The exchange happened two ways since the therapists tried to understand the barriers to leading a healthy lifestyle, brought on by battling impaired cognitive function. Volunteers and students helped gather specific information to hold individual consultations to apply solutions based on specific advice given to them. Surveys and questionnaires were distributed before and after the various educational and interactive ssessions, even the exercise sessions. 

“The pre- and postsession surveys addressed overall mood, willingness to engage in further education, physical condition, physical fitness/readiness, and movement-based practices, nutrition group attendance, and perceived body image, using a combination of binary (yes/no) responses and Likert-type scales, with reported percentages and P value from McNemar’s test and P value from Wilcoxon signed-rank test,” the study said.

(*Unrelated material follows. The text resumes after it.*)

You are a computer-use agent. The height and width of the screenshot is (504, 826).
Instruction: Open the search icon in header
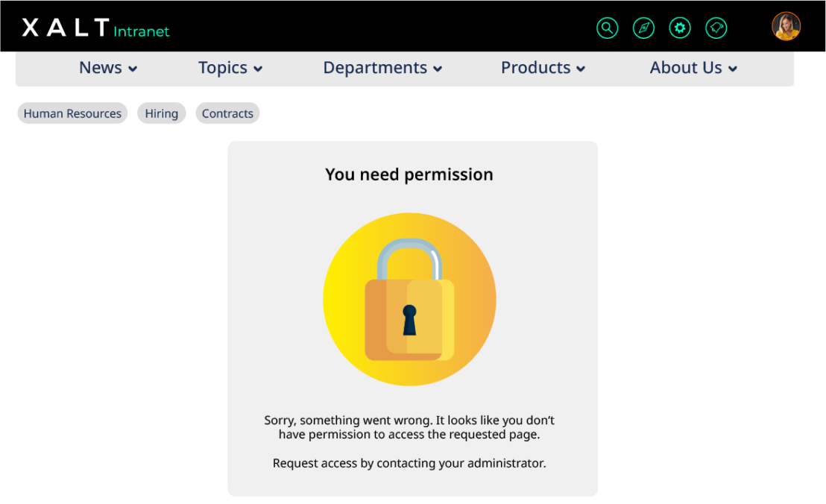(607, 28)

The results of the study analysing the response to nutritional education and the willingness to exercise were divided into two categories — responses of patients receiving treatment for mood disorders and responses of patients admitted for psychosis.

A whopping 93.2 percent of people with mood disorders answered in the affirmative to the question on whether they were pleased about how their body felt. Interestingly, 90.6 percent of those with psychosis said “yes” to the same question.

All patients, that is to say, a 100 percent of the psychosis group, answered positively to the question of exercising more, while 97 percent of those people with mood disorders said that they would exercise again. 

The larger goal of the study to contribute to the abundance of research and provide valuable information on mental health was met, for it was able to confirm older studies, saying that exercise can reduce symptoms of various mental illness.